WORK INSTRUCTIONS » What you return must be the lines of the data that hold the word "computer".

EXCERPTED DATA »
--------------------
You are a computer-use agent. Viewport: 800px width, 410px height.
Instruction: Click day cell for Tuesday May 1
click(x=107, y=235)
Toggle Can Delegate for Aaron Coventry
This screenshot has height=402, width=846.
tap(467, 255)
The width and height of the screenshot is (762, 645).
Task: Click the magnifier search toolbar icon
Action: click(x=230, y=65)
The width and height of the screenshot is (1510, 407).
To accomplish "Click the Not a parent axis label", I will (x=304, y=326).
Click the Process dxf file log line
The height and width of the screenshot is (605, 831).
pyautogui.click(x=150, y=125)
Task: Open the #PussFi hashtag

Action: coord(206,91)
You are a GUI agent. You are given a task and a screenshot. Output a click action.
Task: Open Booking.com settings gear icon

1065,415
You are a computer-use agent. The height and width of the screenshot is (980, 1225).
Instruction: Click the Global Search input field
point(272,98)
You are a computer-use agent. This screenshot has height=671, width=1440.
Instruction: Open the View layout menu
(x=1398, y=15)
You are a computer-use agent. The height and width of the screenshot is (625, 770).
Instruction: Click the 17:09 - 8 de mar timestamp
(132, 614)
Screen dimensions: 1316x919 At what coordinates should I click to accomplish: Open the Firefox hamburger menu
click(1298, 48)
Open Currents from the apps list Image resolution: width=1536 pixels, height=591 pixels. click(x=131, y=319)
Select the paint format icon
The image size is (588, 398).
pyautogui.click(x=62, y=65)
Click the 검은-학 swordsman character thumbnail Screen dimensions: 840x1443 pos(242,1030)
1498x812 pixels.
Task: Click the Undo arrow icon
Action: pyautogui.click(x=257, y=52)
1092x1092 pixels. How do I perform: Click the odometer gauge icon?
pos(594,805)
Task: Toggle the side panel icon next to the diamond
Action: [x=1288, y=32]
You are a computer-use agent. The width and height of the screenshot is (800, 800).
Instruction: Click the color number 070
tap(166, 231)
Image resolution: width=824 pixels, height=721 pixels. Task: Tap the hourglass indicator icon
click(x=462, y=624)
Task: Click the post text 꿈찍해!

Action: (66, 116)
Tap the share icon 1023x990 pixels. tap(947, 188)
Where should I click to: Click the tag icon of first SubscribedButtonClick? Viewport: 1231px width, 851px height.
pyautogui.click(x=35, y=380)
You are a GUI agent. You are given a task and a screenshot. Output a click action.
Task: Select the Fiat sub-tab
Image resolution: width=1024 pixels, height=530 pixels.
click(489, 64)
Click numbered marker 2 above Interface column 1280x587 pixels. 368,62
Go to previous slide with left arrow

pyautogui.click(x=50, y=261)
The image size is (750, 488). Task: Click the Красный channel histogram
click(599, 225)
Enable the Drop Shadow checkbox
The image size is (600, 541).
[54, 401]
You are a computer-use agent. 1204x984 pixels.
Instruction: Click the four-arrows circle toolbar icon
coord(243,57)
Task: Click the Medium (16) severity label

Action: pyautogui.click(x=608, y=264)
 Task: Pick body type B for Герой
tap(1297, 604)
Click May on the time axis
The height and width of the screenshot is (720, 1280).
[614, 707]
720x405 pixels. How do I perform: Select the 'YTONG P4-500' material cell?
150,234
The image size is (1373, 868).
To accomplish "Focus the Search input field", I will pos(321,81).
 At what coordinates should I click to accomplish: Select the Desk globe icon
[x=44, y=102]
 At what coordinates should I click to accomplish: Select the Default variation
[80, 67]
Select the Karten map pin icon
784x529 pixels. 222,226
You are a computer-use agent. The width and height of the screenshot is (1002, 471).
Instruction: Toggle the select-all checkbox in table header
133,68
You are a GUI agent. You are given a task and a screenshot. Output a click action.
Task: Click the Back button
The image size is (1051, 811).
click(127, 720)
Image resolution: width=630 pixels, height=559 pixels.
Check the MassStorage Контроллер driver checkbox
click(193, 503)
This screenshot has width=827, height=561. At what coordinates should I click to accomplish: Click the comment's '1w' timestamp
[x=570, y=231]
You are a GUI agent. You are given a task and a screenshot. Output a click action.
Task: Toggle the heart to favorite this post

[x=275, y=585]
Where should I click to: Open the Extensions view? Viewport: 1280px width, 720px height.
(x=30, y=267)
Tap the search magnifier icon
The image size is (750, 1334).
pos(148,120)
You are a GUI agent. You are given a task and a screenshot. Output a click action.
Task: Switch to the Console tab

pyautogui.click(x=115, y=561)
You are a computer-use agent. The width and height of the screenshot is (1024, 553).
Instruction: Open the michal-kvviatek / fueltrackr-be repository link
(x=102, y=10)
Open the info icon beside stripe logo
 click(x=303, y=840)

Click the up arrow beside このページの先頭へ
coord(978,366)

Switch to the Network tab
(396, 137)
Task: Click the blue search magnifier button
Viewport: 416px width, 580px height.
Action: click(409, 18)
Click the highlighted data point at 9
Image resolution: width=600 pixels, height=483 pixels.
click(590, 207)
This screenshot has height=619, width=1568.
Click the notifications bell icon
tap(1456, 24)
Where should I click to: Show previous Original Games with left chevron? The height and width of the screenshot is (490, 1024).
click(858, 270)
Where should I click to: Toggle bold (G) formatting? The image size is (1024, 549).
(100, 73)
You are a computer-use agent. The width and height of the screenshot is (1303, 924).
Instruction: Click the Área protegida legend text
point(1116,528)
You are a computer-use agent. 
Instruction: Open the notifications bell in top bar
--------------------
TASK SOLUTION »
You are a computer-use agent. Viewport: 800px width, 410px height.
You are a computer-use agent. The height and width of the screenshot is (980, 1225).
You are a computer-use agent. This screenshot has height=671, width=1440.
You are a computer-use agent. The height and width of the screenshot is (625, 770).
You are a computer-use agent. The width and height of the screenshot is (800, 800).
You are a computer-use agent. 1204x984 pixels.
You are a computer-use agent. The width and height of the screenshot is (1002, 471).
You are a computer-use agent. The width and height of the screenshot is (1024, 553).
You are a computer-use agent. The width and height of the screenshot is (1303, 924).
You are a computer-use agent. 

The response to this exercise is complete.